◆ **ИССЛЕДУЕМЫЙ ТЕКСТ**:
━━━━━━━━━━━━━━━━━━━━━━━━━━━━━━

После разгрома войск Врангеля в Крыму оставалось много бывших офицеров с семьями. Жили, работали. По приказанию Сталина их сначала обязали зарегистрироваться, а потом стали забирать. Людей перегоняли из одного лагеря в другой, ближе к морю. Арестованных не кормили. Ночами к лагерям пробирались татарчата и за часы, хорошую одежду, обувь бросали ломти хлеба, другую еду.

━━━━━━━━━━━━━━━━━━━━━━━━━━━━━━

[Извлечённые записи данных]
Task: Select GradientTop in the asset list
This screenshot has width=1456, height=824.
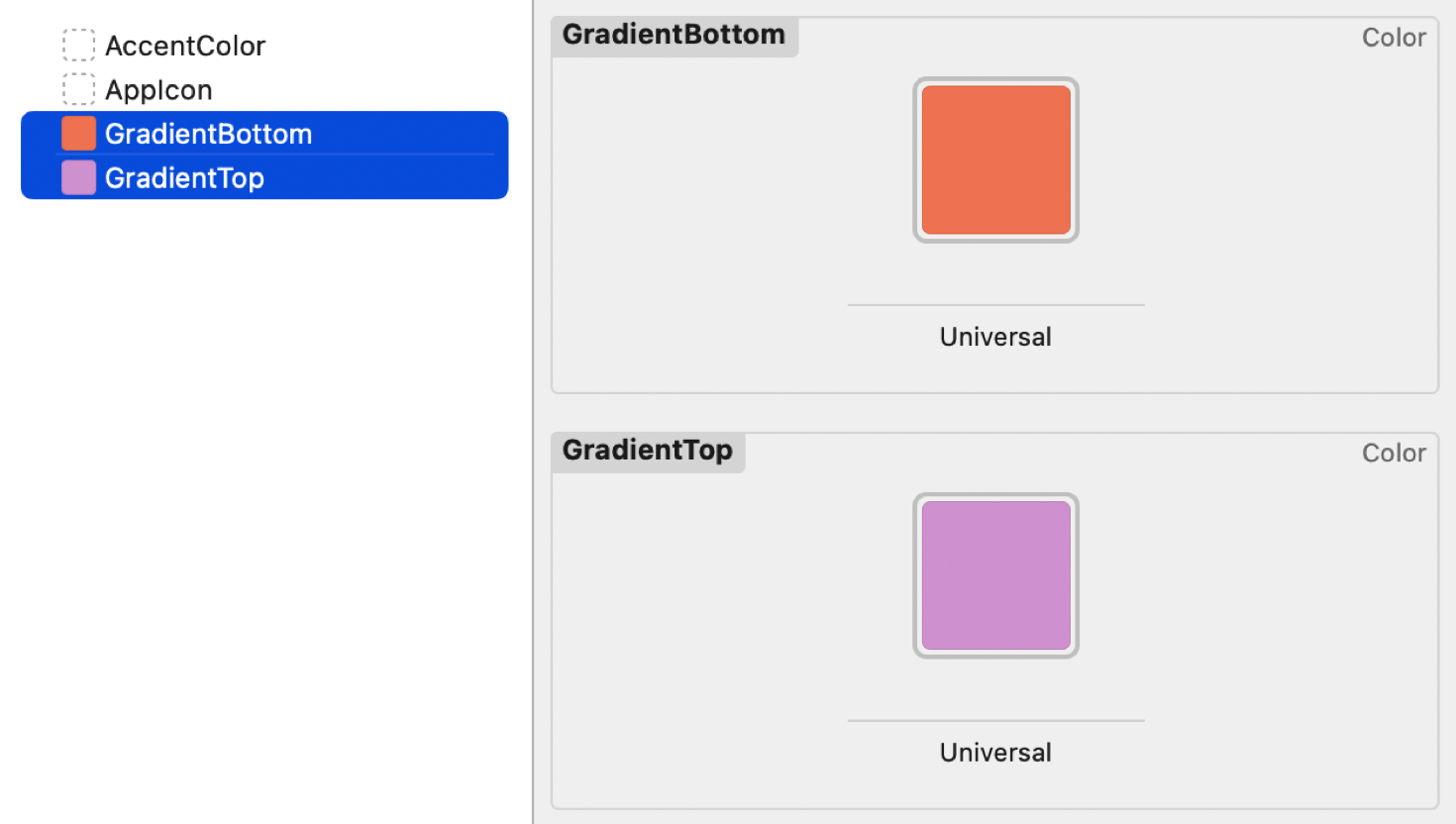Action: [185, 177]
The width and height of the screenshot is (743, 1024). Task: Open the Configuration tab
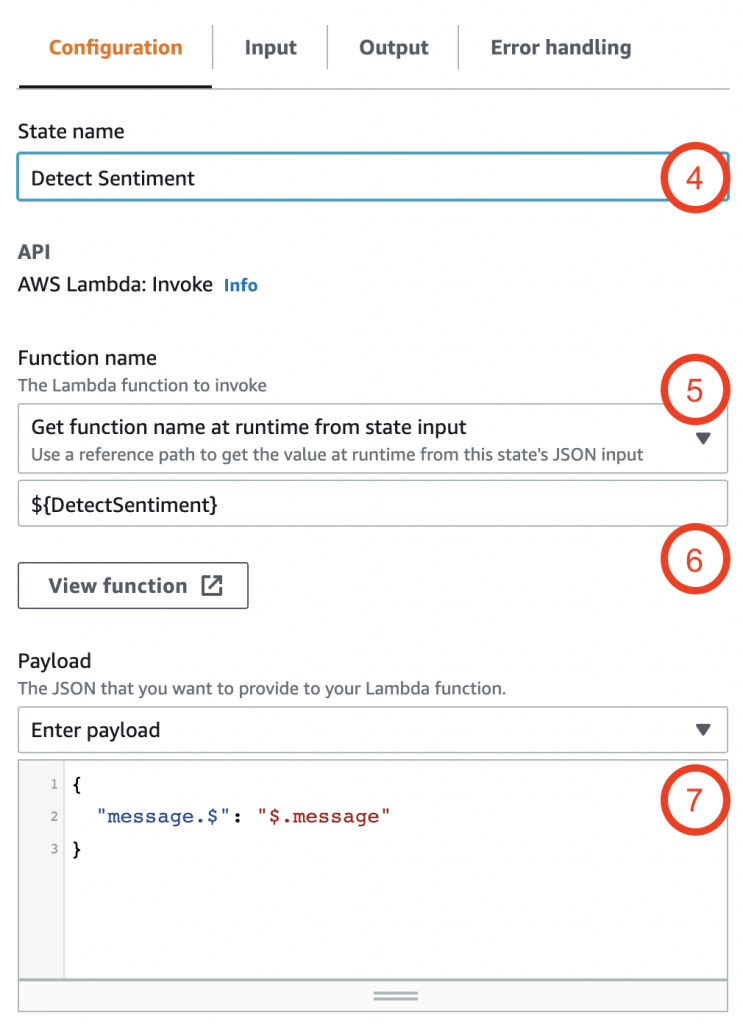click(x=115, y=47)
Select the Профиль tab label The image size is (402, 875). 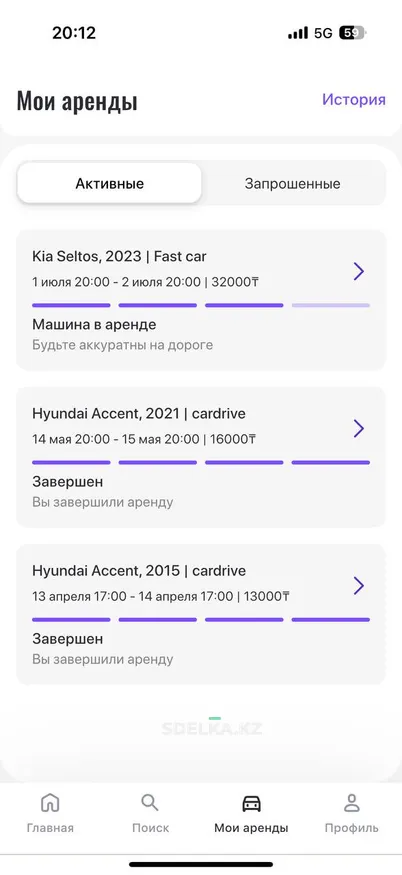(x=352, y=828)
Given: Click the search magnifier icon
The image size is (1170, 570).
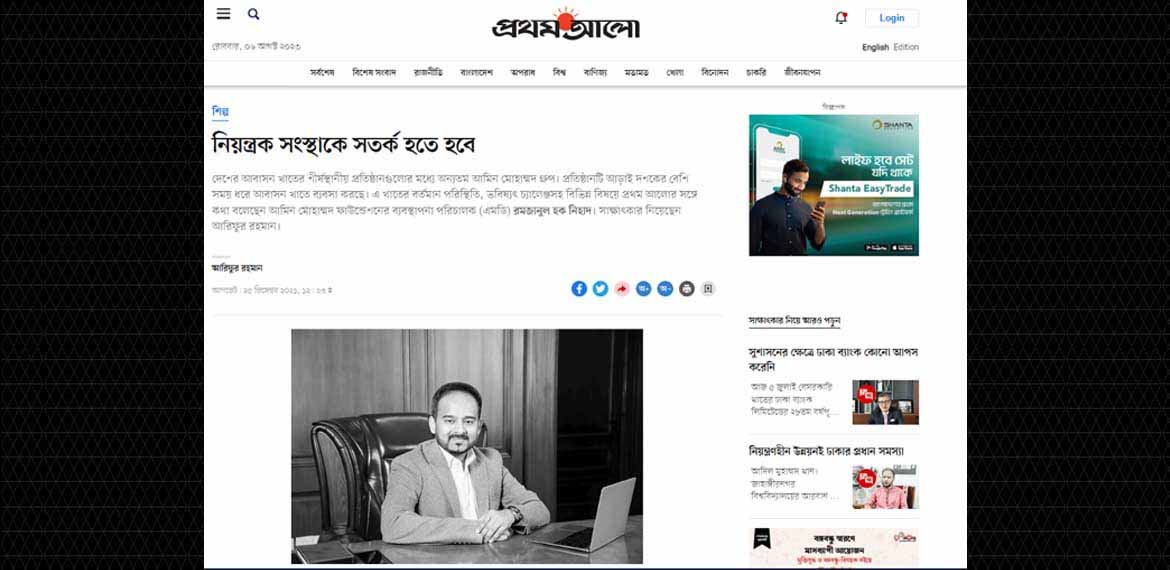Looking at the screenshot, I should [254, 13].
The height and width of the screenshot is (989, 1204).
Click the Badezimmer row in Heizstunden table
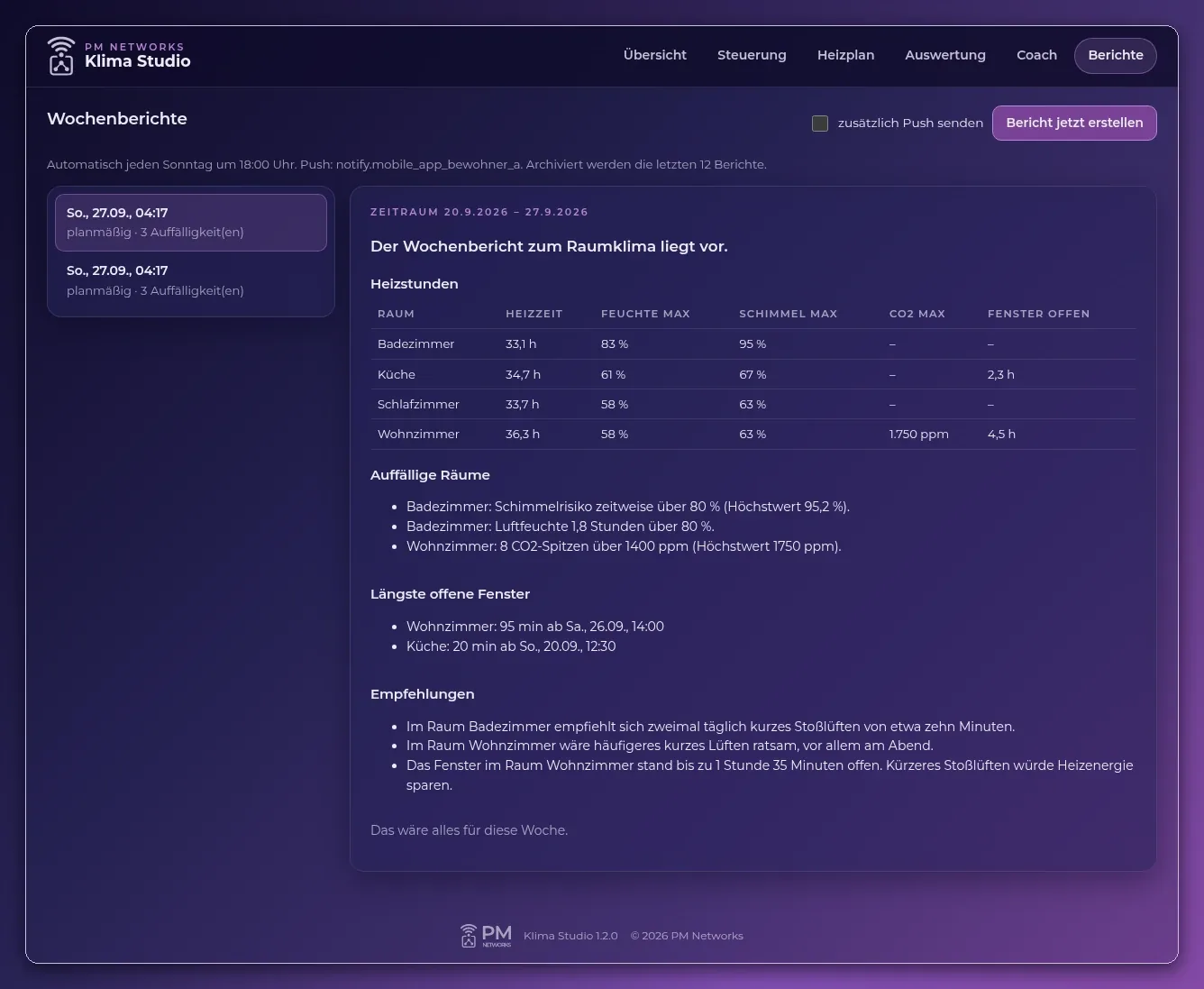(x=753, y=343)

━━━━━━━━━━━━━━━━━━━━━━━━━━━━━━

◆ **ЗАДАНИЕ 1**: Изложите текст о бывших офицерах в Крыму в двух предложениях.
◆ **ЗАДАНИЕ 2**: Перепишите дословно часть текста о бывших офицерах в Крыму: начните с места, где стоят слова «После разгрома войск», и остановитесь после слов «хлеба, другую еду.».
◆ **ЗАДАНИЕ 3**: Кто, согласно тексту о бывших офицерах в Крыму, пробирался ночами к лагерям?

◆ **ОЖИДАЕМЫЙ ОТВЕТ 1**: После разгрома войск Врангеля в Крыму остались бывшие офицеры с семьями, которых по приказанию Сталина сначала обязали зарегистрироваться, а потом стали забирать. Арестованных перегоняли из одного лагеря в другой, ближе к морю, и не кормили, а татарчата по ночам бросали им ломти хлеба и другую еду за часы, хорошую одежду и обувь.

◆ **ОЖИДАЕМЫЙ ОТВЕТ 2**:
После разгрома войск Врангеля в Крыму оставалось много бывших офицеров с семьями. Жили, работали. По приказанию Сталина их сначала обязали зарегистрироваться, а потом стали забирать. Людей перегоняли из одного лагеря в другой, ближе к морю. Арестованных не кормили. Ночами к лагерям пробирались татарчата и за часы, хорошую одежду, обувь бросали ломти хлеба, другую еду.

◆ **ОЖИДАЕМЫЙ ОТВЕТ 3**: Татарчата.